The Max Planck Society is a pioneer of scientific collaboration with China. Back in the 1970s, the Society began very early to build relationships and networks in China, establishing cooperation with a long-term horizon based on mutual benefit, with the Chinese Academy of Science playing a key role from the start as the leading research organisation in China.

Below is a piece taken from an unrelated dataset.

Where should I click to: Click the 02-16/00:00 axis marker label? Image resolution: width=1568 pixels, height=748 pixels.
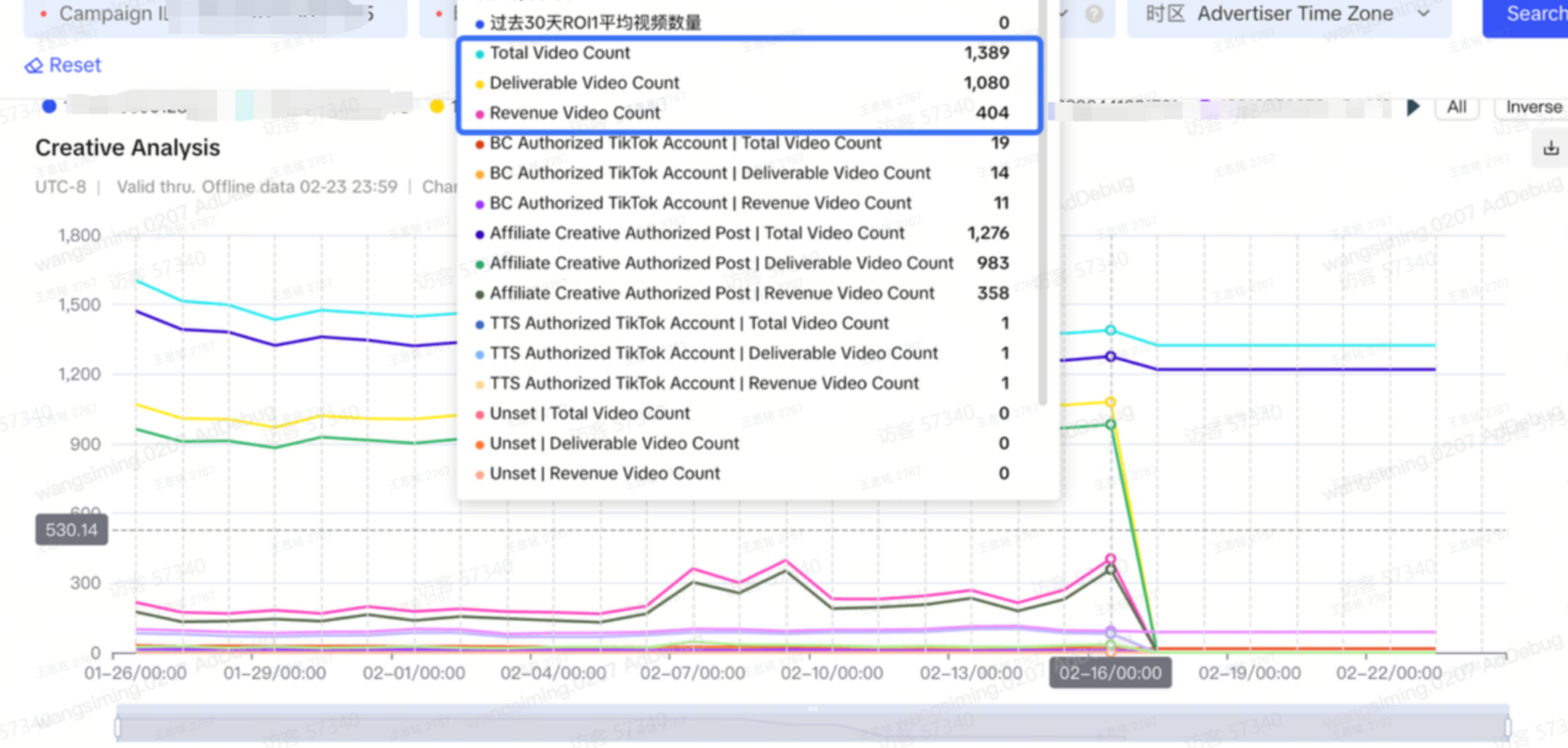point(1109,674)
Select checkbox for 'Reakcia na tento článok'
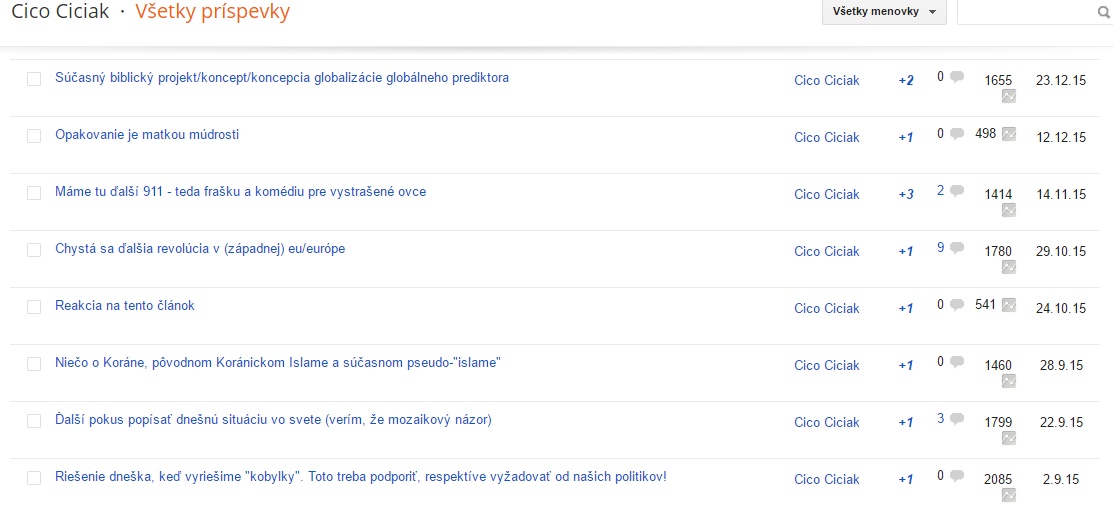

Strategic partnership of equals
Today, the Max Planck Society is one of CAS’s most important partners anywhere in the world. The cooperation is viewed internationally as a model of dynamic, mutually beneficial, successful partnership which goes significantly beyond scientist exchange and simple project-based cooperation: 2005 saw the establishment of the Partner Institute for Computational Biology (PICB) in Shanghai, a centre of excellence with international visibility. We have also developed new forms of cooperation, including the MPG-CAS Doctoral Student Programme, set up in 2006, as well as the Exploratory Round Table Conferences (ERTC), established in 2010, and we currently have the JUN-MA Programme for shared career development in the planning stages. “The Max Planck Society funds excellent young scientists who want to carry out research in China, integrating them into the Chinese science system,” said Peter Gruss at the plenary assembly opened by his Chinese counterpart, CAS President Bai Chunli.

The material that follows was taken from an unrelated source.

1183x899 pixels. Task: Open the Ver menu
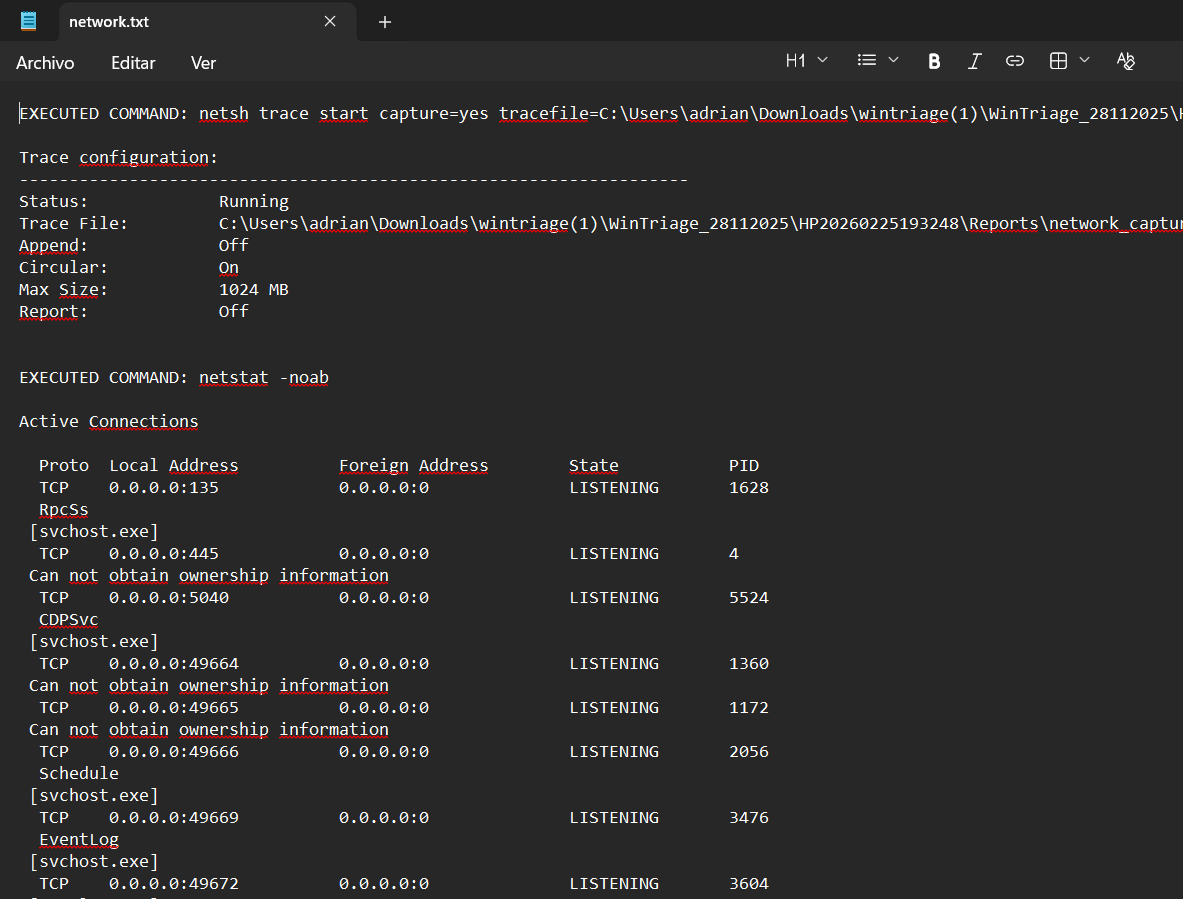203,63
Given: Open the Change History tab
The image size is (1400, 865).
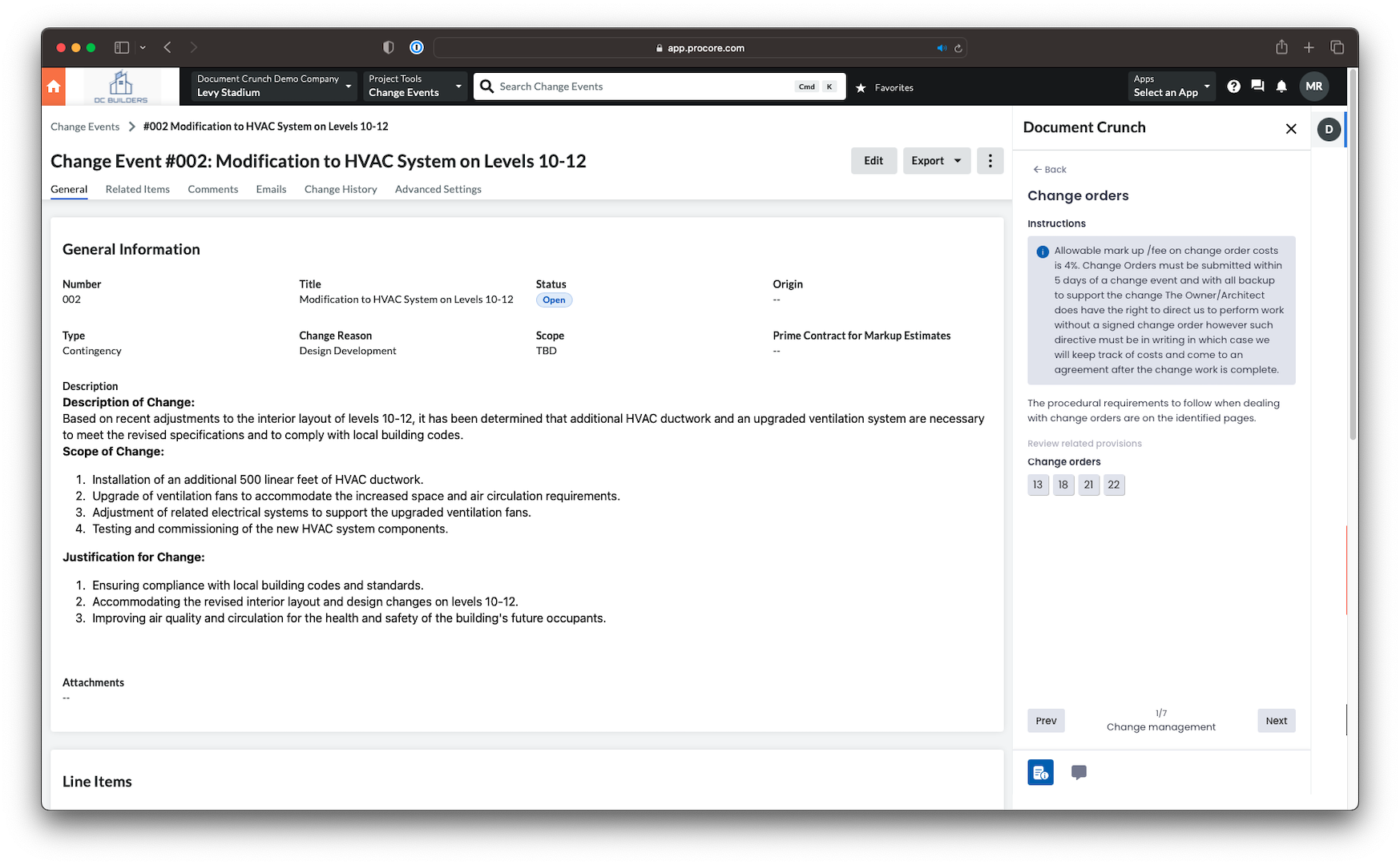Looking at the screenshot, I should click(341, 190).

The quantity of Chinese guest scientists and young scientists coming over to Germany has shown a marked and steady increase in the years since 2006, rising from 658 back then to 851 today. And the number of active partner groups – currently 12 – has remained constant since 2004. Partner groups predominantly form around Chinese scientists who return to their home countries. A total of 33 new groups have been formed with China since the partner group programme’s launch in 1999.
Young scientists make contacts
Another visible sign of cooperation is the large number of Chinese scientists at MPG institutes: more than half of the 851 Chinese guest scientists and young scientists (2013) come from CAS institutes, the other half come from top universities. The quantity of Chinese doctoral students and post docs is particularly striking – they make up some 12 percent of all foreign guest scientists.

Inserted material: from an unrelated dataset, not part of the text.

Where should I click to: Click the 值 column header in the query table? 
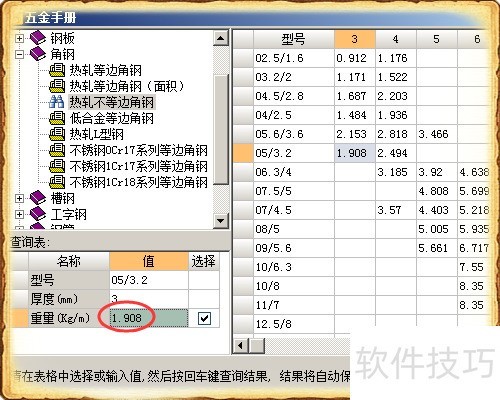coord(149,261)
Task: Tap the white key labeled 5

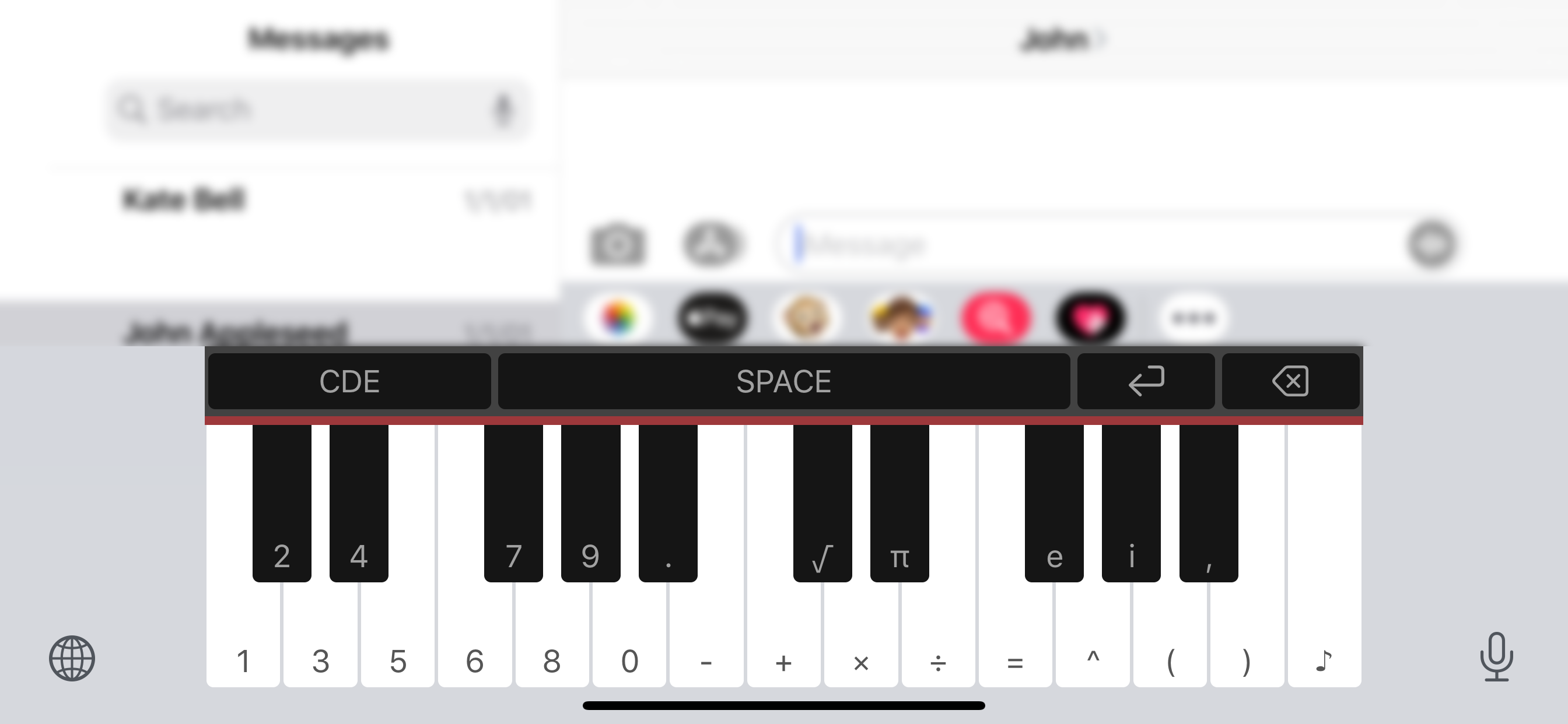Action: click(x=398, y=632)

Founded in 2005, the PICB Partner Institute – the most ambitious joint project yet between the MPG and CAS – is a flagship of cooperation with China. The institute falls legally and administratively under the auspices of the Chinese Academy of Science yet displays the typical features of a Max Planck Institute in respect of its foundation and appointment procedures, its structure and its management.
During the PICB’s establishment phase, which ran between 2005 and 2012, the institute was one-third funded by the German Ministry of Education and Research (BMBF). Two-thirds of the budget came from the CAS. Since 2012 the Max Planck Society has been responsible for funding the German share, amounting to around one million euros per year. These funds are primarily used to finance the support provided to junior scientists. Some 40 percent of group leaders and 20 of the 58 scientists currently at post doc level join the PICB from abroad.
Successful platform for discussion
Founded in 2010, the Exploratory Round Table Conferences are a new series of meetings offering scientists from the MPG and CAS a platform for the discussion of new and fast-evolving research fields with some of the world’s leading researchers. Since their inception there have been ERTCs on the topics of “Synthetic Biology” (2010), “Quantum Information Science (2011), “Space Based Research” (2012) and “Electrochemistry – revisited” (2013). The conference in May 2014 focuses on “Personalised Medicine”.
Cooperation with China was initiated on the MPG side by President Reimar Lüst, who travelled to China in April 1974 – in the Cold War era and right in the midst of China’s Cultural Revolution – with a delegation of eight Members. Now, 40 years later, China has a key role to play in the transformation of global science systems towards a diversified research landscape consisting of many regional centres of excellence. Thus the strategic partnership between MPG and CAS remains hugely significant for the future of science in both countries.
The ScienceTunnel, which is being inaugurated at the China Science and Technology Museum on 13 May, is a science exhibition targeting young people in particular. The exhibition takes them on a journey through the major issues of basic research, from the origins of the cosmos to the idiosyncrasies of the wonder that is the brain and the vision of sustainable energy supplies. Objects, illustrations, interviews, films and multimedia experiences provide an introduction to the topics and offer insights into the cutting-edge research of today.